Jesus’ vision is of a new community, a new humanity and a new way of relating.  We see this confirmed in Paul’s letter to the Thessalonians where God intends the liberation of the whole human community, all of Creation in a new Peace, SHALOM. The woman in the story is not going to be anybody’s wife where she will be owned or possessed. God is doing things differently. In whatever change or loss we experience we must believe, as did Job, that ‘my Redeemer lives’. We must not let our pain blind us to the pain of others. We need to overcome the tendency to see ourselves as exception and seeing ourselves as the only victim. It is easy to do. We might see it quicker in others than in ourselves.

 

As we ponder Jesus’ confrontation with the Sadducees regarding life, we must ask ourselves, ‘Do I believe in resurrection?’ ‘Do I really believe in resurrection?’ Our response points to how we live today.
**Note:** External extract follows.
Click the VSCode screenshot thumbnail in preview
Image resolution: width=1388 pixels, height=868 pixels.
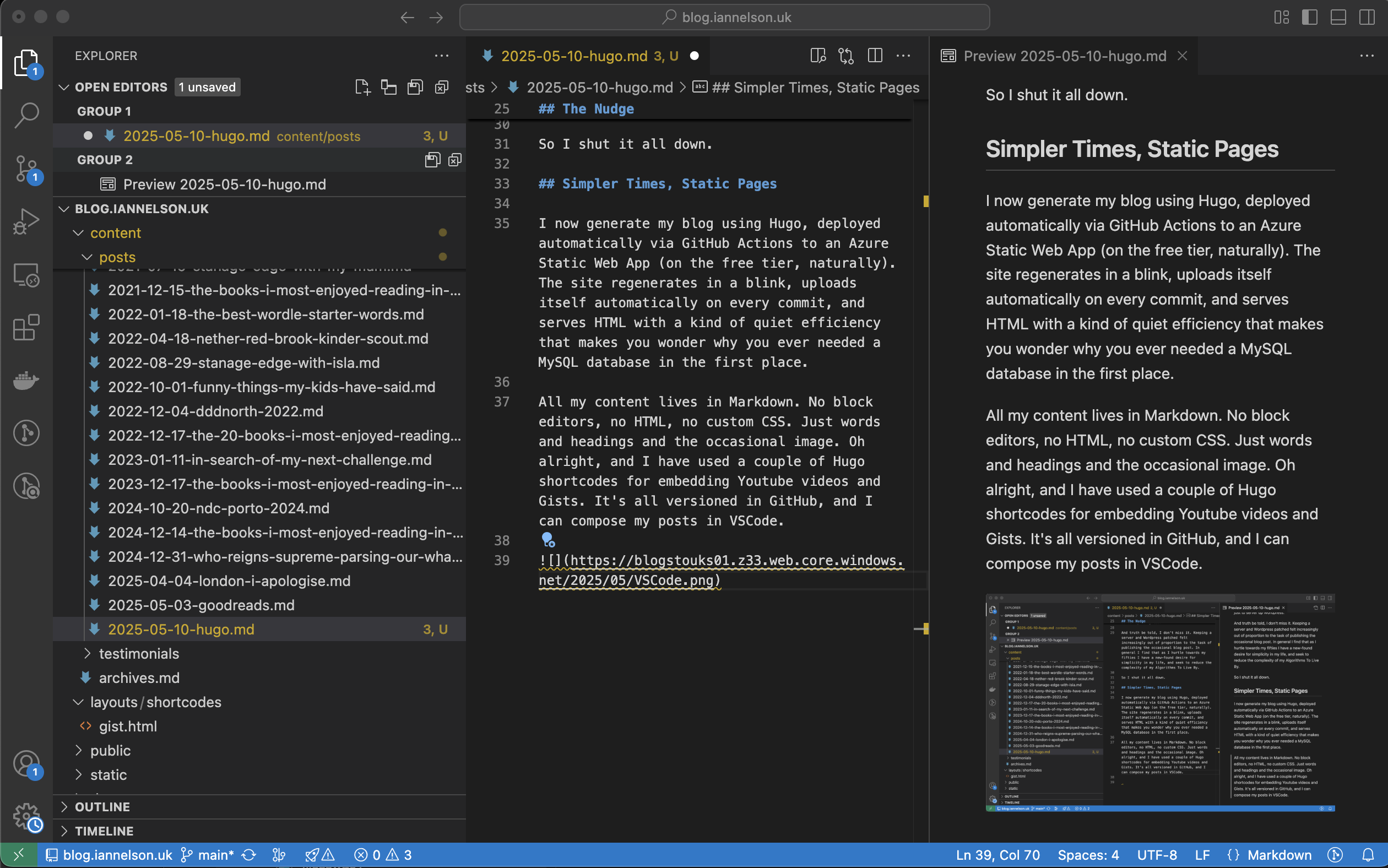click(x=1159, y=702)
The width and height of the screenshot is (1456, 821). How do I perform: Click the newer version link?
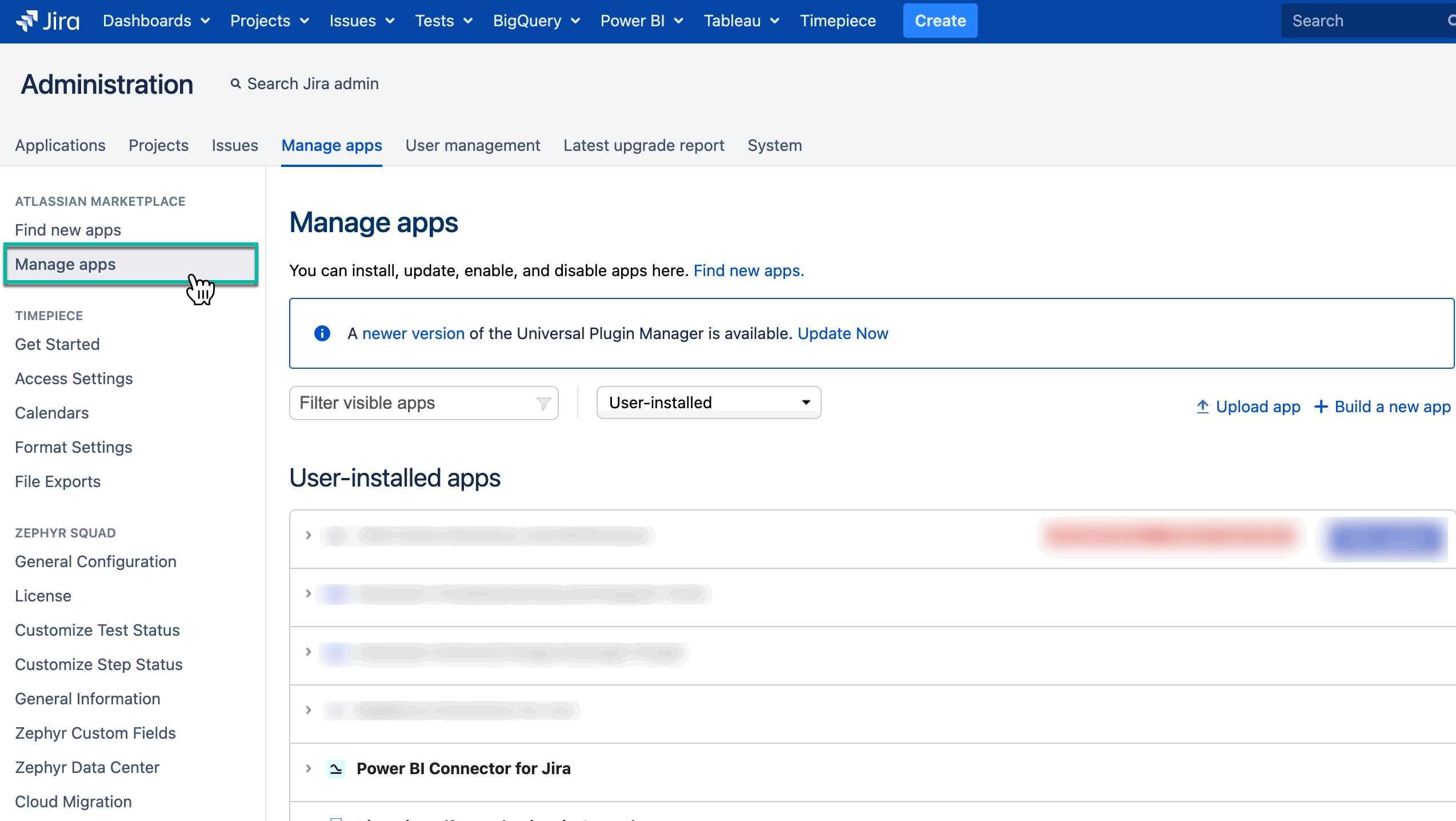[413, 334]
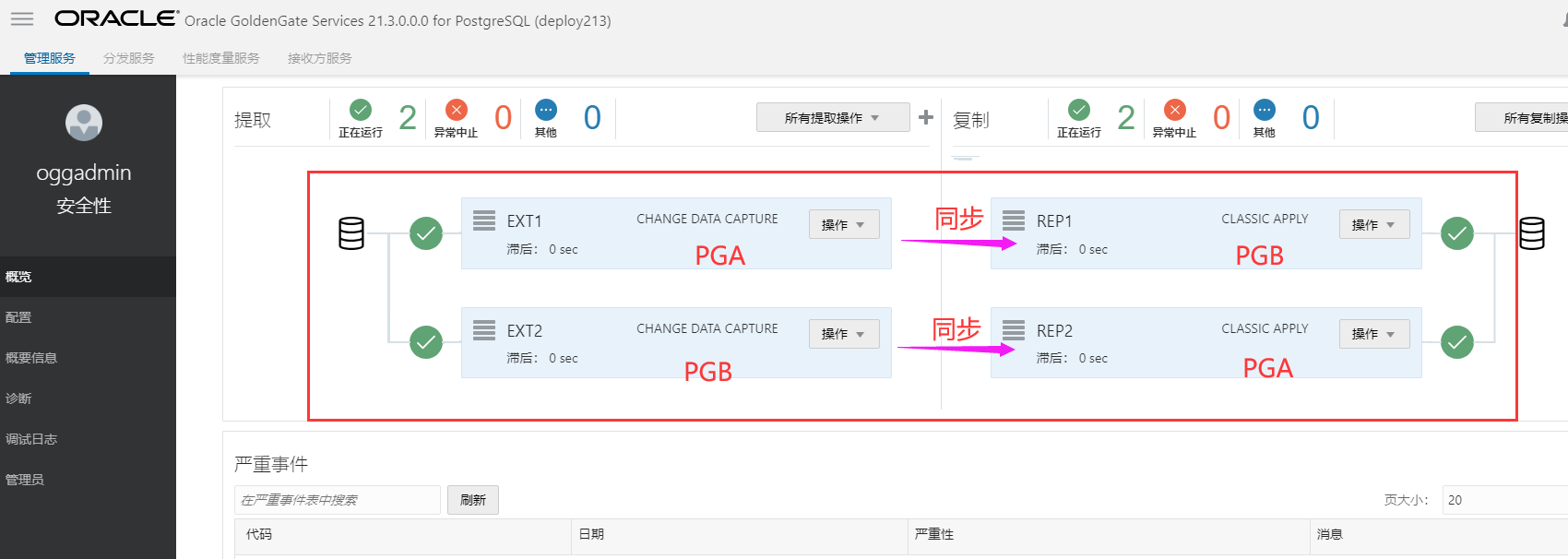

It is not so much answered intellectually as in the ordering of our loves. Who or what is our true love? Do we find our loves fulfilled in the living God or in the promises of this world?  Does this include those that others shun? Vilify? Demonise? Neglect? So, as we have focused this year on effectively engaging in our world, we show by our relationships, our solidarity, our respect that God is God of the living and not of the dead; the God of living people who continually engage in faithful actions for a just, loving, compassion and sustainable world.